Claro que ninguém ali imaginava o que poderia estar realmente ocorrendo. Sabendo apenas que eles temiam o sol e chamavam por algum tipo de líder maior denominado Henry. tínhamos que lutar, mas em vão.Chegada a noite éramos cruelmente massacrados, mesmo em meio aos maiores esforços. O doutor estava gravemente ferido e noite após noite enfrentávamos a agonia de aguardar a morte certa. As saídas foram bloqueadas por eles e ficamos isolados. Estávamos á mercê dos predadores que o destino nos impôs.

Agora só restava uma dúzia de pessoas sobreviventes. O sol se punha de novo e não nos entregaríamos facilmente! Já que íamos morrer, pelo menos morreríamos com dignidade. atacamos seu corações pois era o único lugar onde surtia realmente efeito. o problema era vencer a força que eles possuíam. Para mim o principal era esse Henry, mas nunca ele surgia durante as lutas. Novamente eles começaram a surgir!

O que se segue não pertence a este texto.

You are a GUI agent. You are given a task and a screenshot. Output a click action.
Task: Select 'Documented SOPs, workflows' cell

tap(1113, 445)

A batalha foi fulminante para nós. Meu amigo, o doutor, já não estava do nosso lado. Sucumbimos completamente diante da força com que vinham, destruindo o velho galpão onde estávamos escondidos. Algo perfurou minha jugular vorazmente. Era minha vez de ir. Tudo inútil. O que pude fazer foi apenas dar um último suspiro e... Sorrir!

“HÁ,HÁ,HÁ. PODEM VIR SEUS TOLOS. JÁ CHEGA DE BRINCADEIRA.”-Agora era minha vez de me fazer ouvir.-“SEI QUE PODEM ME ENTENDER. ONDE ESTÁ HENRY?" Aquela que ousou me tocar agora gritava agonizando, percebendo que bebera sangue morto. Isso é veneno para um vampiro.

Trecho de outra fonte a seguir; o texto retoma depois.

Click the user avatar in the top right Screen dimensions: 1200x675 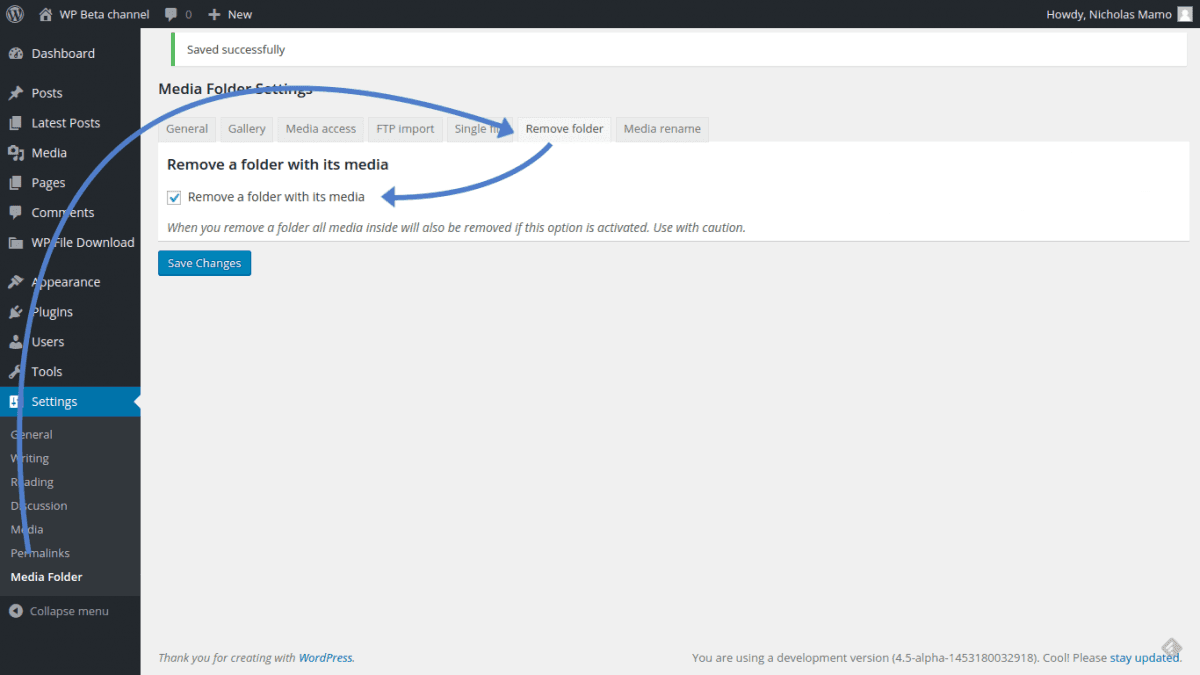click(1184, 14)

- Quem buscavam as respostas agora eram eles. Idiotas!Um a um fui os exterminando, arrancando seus corações fracos. Assim como fizeram uns aos outros. Não passavam de fantoches nas mãos de Henry mesmo. Era ele que eu caçava. era ele que eu queria, mas outra vez conseguiu me enganar. eu já imaginava!

Cheguei próximo ao doutor, que agora espumava sangue e saliva em meio a palavras sem sentido. Resolvi poupar-lhe a imortalidade e lhe dar consciência, como gratidão ás vezes que pensou me salvar. Mais distante um pouco estava a jovem que desencadeou a destruição de sua cidade. Ao sondar sua mente, vi que era imprestável também. Tinha sido apenas mais uma amante de Henry. Como castigo por sua imprudência, amarrei seu corpo ao poste na praça para que aguardasse o sol chegar e refletisse no sentido egoísta de seus desejos carnais, condenando todo seu povo a um fim tão deplorável.

Mais uma vez minha busca havia sido inútil. Mais uma vez meu disfarce havia sido descoberto. E eu continuo procurando Henry. Continuo buscando destruir quem começou minha triste história. E continuo relatando em meu diário essa maldição que me acompanha. Ah, o doutor ainda tem suas dúvidas sobre o que está acontecendo, sobre como tudo isso se iniciou. Mas eu só lhe contei que meu nome é Luke. E sobre o início disso tudo... Bem, isso já é uma outra história.